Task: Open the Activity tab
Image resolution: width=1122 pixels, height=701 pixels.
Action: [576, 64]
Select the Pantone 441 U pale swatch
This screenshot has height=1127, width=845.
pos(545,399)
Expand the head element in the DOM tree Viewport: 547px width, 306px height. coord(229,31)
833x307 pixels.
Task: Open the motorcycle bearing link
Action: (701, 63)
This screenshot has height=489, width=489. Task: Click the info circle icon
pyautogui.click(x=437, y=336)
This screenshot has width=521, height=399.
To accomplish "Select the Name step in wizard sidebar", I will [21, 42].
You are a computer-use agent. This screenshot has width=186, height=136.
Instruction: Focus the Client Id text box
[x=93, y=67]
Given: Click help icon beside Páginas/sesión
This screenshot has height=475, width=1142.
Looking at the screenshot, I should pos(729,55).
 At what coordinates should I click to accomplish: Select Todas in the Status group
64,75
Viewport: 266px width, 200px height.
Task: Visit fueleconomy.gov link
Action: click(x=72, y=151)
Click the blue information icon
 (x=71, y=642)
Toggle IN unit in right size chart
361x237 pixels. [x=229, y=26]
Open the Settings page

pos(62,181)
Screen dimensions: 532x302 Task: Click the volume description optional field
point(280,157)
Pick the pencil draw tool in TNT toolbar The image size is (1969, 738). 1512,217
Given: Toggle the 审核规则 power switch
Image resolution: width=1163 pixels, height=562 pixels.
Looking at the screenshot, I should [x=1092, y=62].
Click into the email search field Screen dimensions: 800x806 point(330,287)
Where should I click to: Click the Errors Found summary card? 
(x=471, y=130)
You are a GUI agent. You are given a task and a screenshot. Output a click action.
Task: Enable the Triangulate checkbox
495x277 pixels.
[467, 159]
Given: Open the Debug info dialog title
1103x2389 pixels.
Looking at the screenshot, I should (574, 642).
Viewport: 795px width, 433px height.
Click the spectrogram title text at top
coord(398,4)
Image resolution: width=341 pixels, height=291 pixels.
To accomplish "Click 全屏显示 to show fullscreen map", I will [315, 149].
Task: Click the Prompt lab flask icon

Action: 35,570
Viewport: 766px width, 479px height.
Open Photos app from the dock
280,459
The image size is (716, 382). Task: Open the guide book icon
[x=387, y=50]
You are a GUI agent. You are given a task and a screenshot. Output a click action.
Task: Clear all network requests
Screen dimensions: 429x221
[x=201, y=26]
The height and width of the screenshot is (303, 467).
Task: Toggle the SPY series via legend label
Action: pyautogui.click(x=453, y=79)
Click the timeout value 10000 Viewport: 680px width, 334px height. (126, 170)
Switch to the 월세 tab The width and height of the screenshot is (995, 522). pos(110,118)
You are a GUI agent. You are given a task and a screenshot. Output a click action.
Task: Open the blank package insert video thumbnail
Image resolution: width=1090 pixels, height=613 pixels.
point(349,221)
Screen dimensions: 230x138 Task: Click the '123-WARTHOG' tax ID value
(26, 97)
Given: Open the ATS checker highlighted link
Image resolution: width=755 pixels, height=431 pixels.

━━━

## WHAT YOU WILL DO
Retype, exactly and in full, the lines above from the one containing "Instruction: Focus the Client Id text box" through the one containing "Pick the pencil".

## TASK ANSWER
Instruction: Focus the Client Id text box
[x=93, y=67]
Given: Click help icon beside Páginas/sesión
This screenshot has height=475, width=1142.
Looking at the screenshot, I should pos(729,55).
 At what coordinates should I click to accomplish: Select Todas in the Status group
64,75
Viewport: 266px width, 200px height.
Task: Visit fueleconomy.gov link
Action: click(x=72, y=151)
Click the blue information icon
 (x=71, y=642)
Toggle IN unit in right size chart
361x237 pixels. [x=229, y=26]
Open the Settings page

pos(62,181)
Screen dimensions: 532x302 Task: Click the volume description optional field
point(280,157)
Pick the pencil draw tool in TNT toolbar The image size is (1969, 738). 1512,217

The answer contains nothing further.